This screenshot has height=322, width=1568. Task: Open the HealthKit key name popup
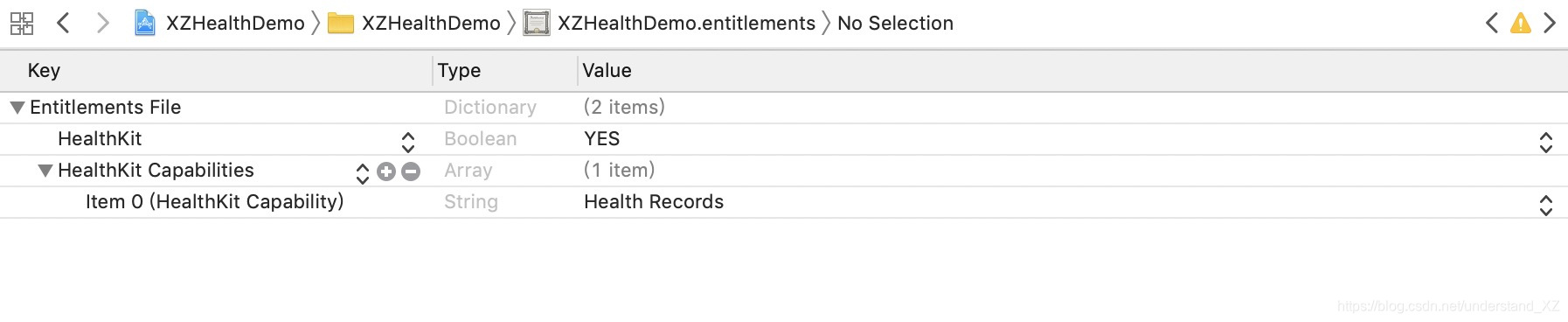pyautogui.click(x=408, y=143)
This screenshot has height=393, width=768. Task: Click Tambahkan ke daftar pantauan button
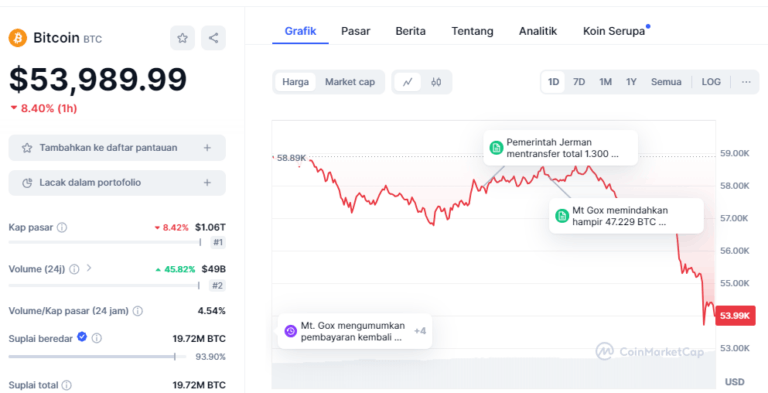[117, 147]
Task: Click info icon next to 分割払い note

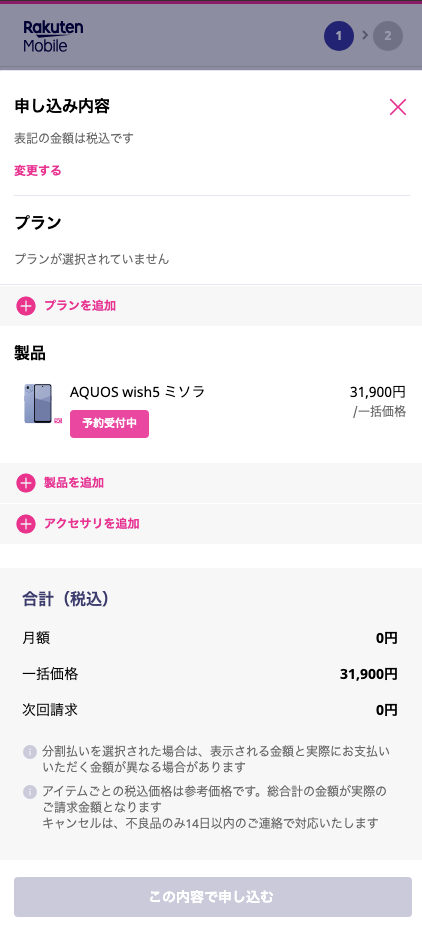Action: [30, 752]
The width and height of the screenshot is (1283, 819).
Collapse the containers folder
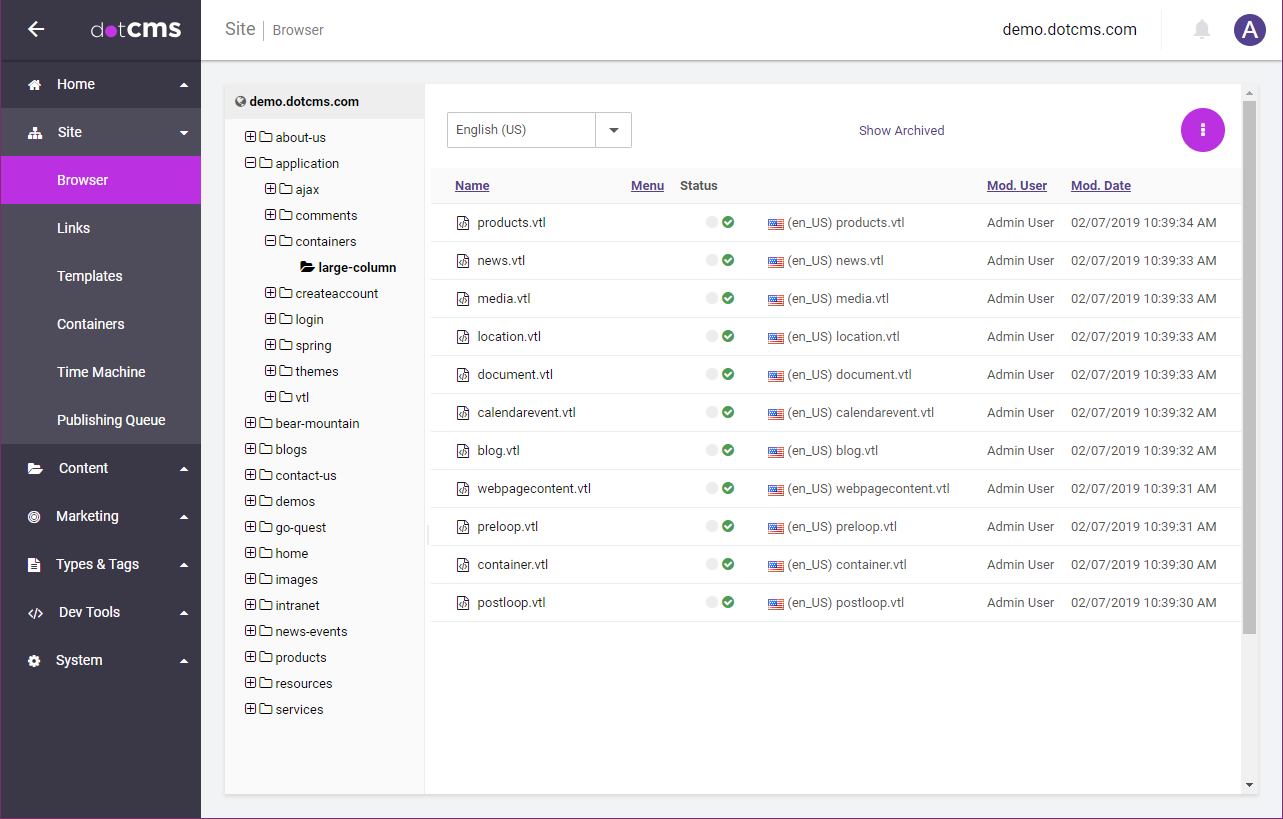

|---|

Task to complete ->
Write out each line again, exactly as it appears above, except for any picture.

Answer for the task ->
This screenshot has height=322, width=1568. Task: Open the HealthKit key name popup
pyautogui.click(x=408, y=143)
This screenshot has height=393, width=768. Task: Click Tambahkan ke daftar pantauan button
[117, 147]
Task: Click info icon next to 分割払い note

Action: [30, 752]
The width and height of the screenshot is (1283, 819).
Collapse the containers folder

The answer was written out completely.